Brighton, like Blackpool, attracted people out for a good time, but
the exhibition there isn’t concerned to register anything to do with
that fact. In 1913 Spencer Gore, a forward-looking young artist and
a member of the Camden Town Group, organised an
Exhibition of English
Post-Impressionists, Cubists and Others at the Brighton Public
Art Galleries. The current exhibition doesn’t attempt to recreate
the earlier one, but it does aim to commemorate it in some ways.
Gore’s friends from Camden Town– Harold Gilman, Robert Bevan,
Charles Ginner - are present, and just as he broke the rules in 1913
by including women (they weren’t allowed to be members of the Camden
Town Group), we can now see paintings by Sylvia Gosse, Thérèse
Lessor ,and one or two other women artists.
I have a great fondness for the Camden Town painters, and Charles
Ginner in particular. His precision is impressive (he trained as an
architect) but his paintings are not just displays of technique and
it never becomes overwhelming when combined with his astute handling
of colour. There is a fine balance in his work that enables it to
convince in a quiet way.
As for Gore himself, he tragically died at the early age of 36 as a
result of developing pneumonia due
to painting outdoors in bad weather. He had seemed destined
to become a leading modern painter, influenced by Cezanne and André
Derain,, and with encouragement from Walter Sickert, but has perhaps
often tended to be overlooked when people talk about the Camden Town
Group. It didn’t last long and it might have been interesting to see
what Gore would have done had he lived and gone on to different
things. Would he have joined with others to form a new group? It
seems that Wyndham Lewis spoke favourably about his work in the
Vorticist magazine, Blast,
but would Gore have moved that way rather than staying with the
largely domestic and urban concerns favoured by Sickert?

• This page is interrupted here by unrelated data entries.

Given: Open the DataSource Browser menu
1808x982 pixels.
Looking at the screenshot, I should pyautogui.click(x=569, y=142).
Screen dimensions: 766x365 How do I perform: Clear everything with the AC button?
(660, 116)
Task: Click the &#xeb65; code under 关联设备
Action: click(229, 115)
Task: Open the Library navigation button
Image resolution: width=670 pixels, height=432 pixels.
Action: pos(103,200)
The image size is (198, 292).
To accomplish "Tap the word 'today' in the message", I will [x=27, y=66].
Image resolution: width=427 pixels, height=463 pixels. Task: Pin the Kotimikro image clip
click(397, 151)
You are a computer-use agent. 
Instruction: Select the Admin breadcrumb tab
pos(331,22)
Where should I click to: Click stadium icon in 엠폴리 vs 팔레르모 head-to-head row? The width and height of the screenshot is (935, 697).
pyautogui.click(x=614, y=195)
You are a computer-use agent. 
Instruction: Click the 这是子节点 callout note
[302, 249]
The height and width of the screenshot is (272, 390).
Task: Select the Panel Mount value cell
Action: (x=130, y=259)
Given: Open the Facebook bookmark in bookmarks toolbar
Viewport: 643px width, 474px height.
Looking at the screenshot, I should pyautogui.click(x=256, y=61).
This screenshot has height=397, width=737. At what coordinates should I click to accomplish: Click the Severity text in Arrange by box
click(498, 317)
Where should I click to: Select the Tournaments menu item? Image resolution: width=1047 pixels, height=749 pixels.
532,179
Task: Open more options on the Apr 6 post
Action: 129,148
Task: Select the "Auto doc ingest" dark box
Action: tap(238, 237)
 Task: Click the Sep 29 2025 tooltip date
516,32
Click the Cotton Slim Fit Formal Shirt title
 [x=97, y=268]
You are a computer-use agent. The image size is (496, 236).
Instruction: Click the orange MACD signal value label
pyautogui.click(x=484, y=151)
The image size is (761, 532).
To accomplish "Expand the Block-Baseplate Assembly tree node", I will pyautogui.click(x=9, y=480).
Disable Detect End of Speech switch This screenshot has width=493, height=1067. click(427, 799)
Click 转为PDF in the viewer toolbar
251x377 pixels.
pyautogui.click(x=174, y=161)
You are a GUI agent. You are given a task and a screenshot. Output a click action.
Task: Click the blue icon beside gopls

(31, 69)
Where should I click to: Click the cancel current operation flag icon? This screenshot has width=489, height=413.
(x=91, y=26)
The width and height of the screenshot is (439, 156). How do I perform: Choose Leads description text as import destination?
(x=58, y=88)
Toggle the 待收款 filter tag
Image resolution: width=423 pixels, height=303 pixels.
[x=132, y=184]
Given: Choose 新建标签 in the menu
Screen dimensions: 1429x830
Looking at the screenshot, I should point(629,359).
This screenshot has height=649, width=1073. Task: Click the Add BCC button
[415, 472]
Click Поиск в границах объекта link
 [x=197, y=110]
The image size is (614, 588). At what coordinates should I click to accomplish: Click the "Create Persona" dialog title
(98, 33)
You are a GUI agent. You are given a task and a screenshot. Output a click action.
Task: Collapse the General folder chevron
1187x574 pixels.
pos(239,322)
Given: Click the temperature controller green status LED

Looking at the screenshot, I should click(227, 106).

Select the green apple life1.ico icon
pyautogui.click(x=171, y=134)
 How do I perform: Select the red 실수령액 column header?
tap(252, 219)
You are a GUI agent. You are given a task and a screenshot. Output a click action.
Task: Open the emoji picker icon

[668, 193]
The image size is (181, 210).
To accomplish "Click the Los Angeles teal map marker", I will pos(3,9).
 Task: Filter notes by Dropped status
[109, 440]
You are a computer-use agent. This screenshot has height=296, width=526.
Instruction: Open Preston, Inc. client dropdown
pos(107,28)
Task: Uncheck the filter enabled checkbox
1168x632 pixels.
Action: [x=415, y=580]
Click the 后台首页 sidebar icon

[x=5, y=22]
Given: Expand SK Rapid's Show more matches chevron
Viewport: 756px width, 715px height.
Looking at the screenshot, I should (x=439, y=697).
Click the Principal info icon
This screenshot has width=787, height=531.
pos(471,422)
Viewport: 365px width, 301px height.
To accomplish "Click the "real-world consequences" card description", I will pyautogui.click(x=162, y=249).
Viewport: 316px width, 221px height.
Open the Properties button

It’s a small exhibition in Brighton – around forty works on display
– but a very positive one in terms of illustrating how attractive
much Camden Town painting can be. It’s not that any of the artists
were great painters, but they were often very good ones. They had
absorbed lessons from France but at the same time maintained a clear
English sensibility when it came to subject-matter and how
best to represent it in paintings. I’ve noticed how any
exhibition of work by the Camden Town group, or the Cumberland
Market artists, and the Fitzroy group – the same people were in and
out of all of them – will usually attract a decent-sized crowd. It’s
understandable. With their often bright colours, and scenes of
streets and market-places, or interiors with figures in a variety of
situations, the paintings are pleasing to consider.